Het tijdschrift opent met een artikel over redacteur en autodidact Kees Lekkerkerker, zonder studie opgeklommen binnen de uitgeverij en uiteindelijk bezorger van Slauerhoff, Hoornik en Jacob Israel de Haan. Een felbegeerde baan aan het Letterkundig Museum, die Lekkerkerker op basis van zijn enorme inzet en het verantwoordelijke werk dat hij te deed wel verdiend had, ging vanwege het gebrek aan een titel aan hem voorbij. De precisie en het fanatisme dat hij aan de dag legde bleven niet achter bij dat van de echte wetenschapper, maar omdat ze niet werden ingetoomd door de prikklok en de verveling van het kantoorbestaan groeiden ze uit hun voegen en brachten ze hemzelf en zijn werkgevers in de problemen. Laurens van Krevelen, destijds uitgever bij Meulenhoff, schreef hem over het laatste deel van het Verzameld werk van Hoornik:

‘Wij zouden het zeer op prijs stellen als binnenkort het Hoornik-manuscript definitief voor productie ter beschikking is. Het wordt voor ons een vrijwel onmogelijke toestand, die de al volstrekt hopeloze exploitatie van het verzameld werk nog veel treuriger maakt. Ik weet wel dat jij er persoonlijk het meest voor hebt moeten “lijden”, en dat het alleen aan jouw ijver en doorzettingsvermogen te danken zal zijn dat Hoornik zo is uitgegeven. Het is verstandig er nu zo snel mogelijk een punt achter te zetten.’

Bouman

Heel veel inspanning, heel veel modderschuiven om die parels tijdelijk op de vergetelheid te veroveren. Erg rendabel waren de echte parels zelden, net als nu, en de hardnekkige inzet en toewijding van de lettermensen is roerend. Zo ook die van Jan Erik Bouman, de eigenaar en drukker van de bibliofiele pers Hugin & Munin. Jan Paul Hinrichs ging bij hem op bezoek in Utrecht, naar aanleiding van een vertaling die hij op Boumans verzoek had gemaakt.

‘Achter de Maliebaan woonde hij op de benedenverdieping van een veredeld studentenhuis waarvan hij zei ooit een van de eigenaars te zijn geweest. Zijn behuizing bestond uit één grote hoge kamer met een keuken in de hoek. Aan alle wanden stonden donkere boekenkasten waarin me planken met Franz Kafka, Joseph Roth en vertaalde Chinese poëzie opvielen. Een bed verschool zich achter een kast in het midden van de kamer. In de hoek stond een proefpersje. Aan de wanden hing fraaie kunst, waaronder een paar houtsneden van Jan Mankes en een Kavafis-ets van David Hockney. Overal lagen mappen en stapels. Dit was het bomvolle domein van een fanatieke lezer, collectioneur en looddrukker waarbij de buitenwereld in het niet viel.’

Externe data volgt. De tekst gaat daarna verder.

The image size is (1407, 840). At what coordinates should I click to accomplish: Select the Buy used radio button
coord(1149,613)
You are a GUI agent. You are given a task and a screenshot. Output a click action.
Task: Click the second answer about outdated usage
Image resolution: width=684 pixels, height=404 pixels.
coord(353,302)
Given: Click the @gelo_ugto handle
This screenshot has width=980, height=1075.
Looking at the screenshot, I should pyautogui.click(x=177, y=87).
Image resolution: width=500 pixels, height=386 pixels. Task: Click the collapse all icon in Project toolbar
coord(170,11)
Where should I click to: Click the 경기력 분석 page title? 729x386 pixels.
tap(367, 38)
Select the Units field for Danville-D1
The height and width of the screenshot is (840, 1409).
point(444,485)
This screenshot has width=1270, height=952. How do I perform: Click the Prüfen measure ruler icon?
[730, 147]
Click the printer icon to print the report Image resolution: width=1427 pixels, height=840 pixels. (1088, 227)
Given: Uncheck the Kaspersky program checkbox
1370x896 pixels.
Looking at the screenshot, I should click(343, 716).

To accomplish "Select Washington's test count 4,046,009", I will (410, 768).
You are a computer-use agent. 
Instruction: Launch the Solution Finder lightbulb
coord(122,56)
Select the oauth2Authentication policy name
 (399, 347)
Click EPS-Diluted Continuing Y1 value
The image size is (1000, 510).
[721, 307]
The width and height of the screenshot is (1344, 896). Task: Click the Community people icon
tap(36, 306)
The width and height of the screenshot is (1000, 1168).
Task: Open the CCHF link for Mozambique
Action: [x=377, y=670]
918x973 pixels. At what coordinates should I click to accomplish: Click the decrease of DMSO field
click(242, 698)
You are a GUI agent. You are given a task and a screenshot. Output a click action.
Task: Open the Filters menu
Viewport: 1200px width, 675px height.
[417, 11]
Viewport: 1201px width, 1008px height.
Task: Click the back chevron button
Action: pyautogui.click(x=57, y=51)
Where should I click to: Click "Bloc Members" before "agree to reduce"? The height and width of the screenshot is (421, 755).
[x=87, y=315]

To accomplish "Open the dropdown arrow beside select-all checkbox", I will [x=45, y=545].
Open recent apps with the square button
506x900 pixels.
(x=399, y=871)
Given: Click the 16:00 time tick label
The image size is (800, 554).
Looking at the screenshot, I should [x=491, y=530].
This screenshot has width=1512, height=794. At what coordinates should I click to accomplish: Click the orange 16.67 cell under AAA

Zowel Hinrichs als Menno Voskuil, die over Lekkerkerker schrijft, waren blijkbaar geraakt door deze onzichtbare mannen die hun dienstbare werk met de grootste overtuiging deden.

Greeth Gilhuis-Smitskamp

Monica Soeting ten slotte schrijft met sympathie over Greeth Gilhuis-Smitskamp, een inmiddels vergeten columniste, recensente en kinderboekenschrijfster die zij kent uit het tijdschrift Vrouwenpost, een damesblad dat tussen 1940 en 1961 verscheen. Soeting ervaart Gilhuis’ verslaggeving van het leven als domineesvrouw in de provincie als troostend: ‘Dit is de kordate stijl die het werk kenmerkt van Delafield, Gibbons en Monica Dickens, maar ook van Henriëtte van Eyk. Ze plaatsen de dagelijkse zorgen in een verteerbaar perspectief; ze temperen de ernst van het leven door het absurde en het vertrouwde van de dagelijkse omgeving.’

De belangstelling voor andermans leven is de rode draad in deze artikelen – van de schrijvers en de beschrevenen –, voor het leven zoals dat te vinden is in literatuur maar ook, bedekter, in archieven. Het gaat daarbij niet alleen om de mannen en vrouwen die met hun werk toch al de publieke belangstelling hebben veroverd, maar ook over kleinere schrijvers, over uitgevers, redacteuren en de mensen daaromheen die vaak goed zijn voor een mooi verhaal. De Parelduiker ruimt er onvermoeibaar plaats voor in op zijn verzorgde, goed geïllustreerde pagina’s. Dat doet niet alleen hoofd en oog goed, maar is ook hartverwarmend.

Esther Wils is redactiesecretaris van algemeen cultureel en literair tijdschrift De Gids.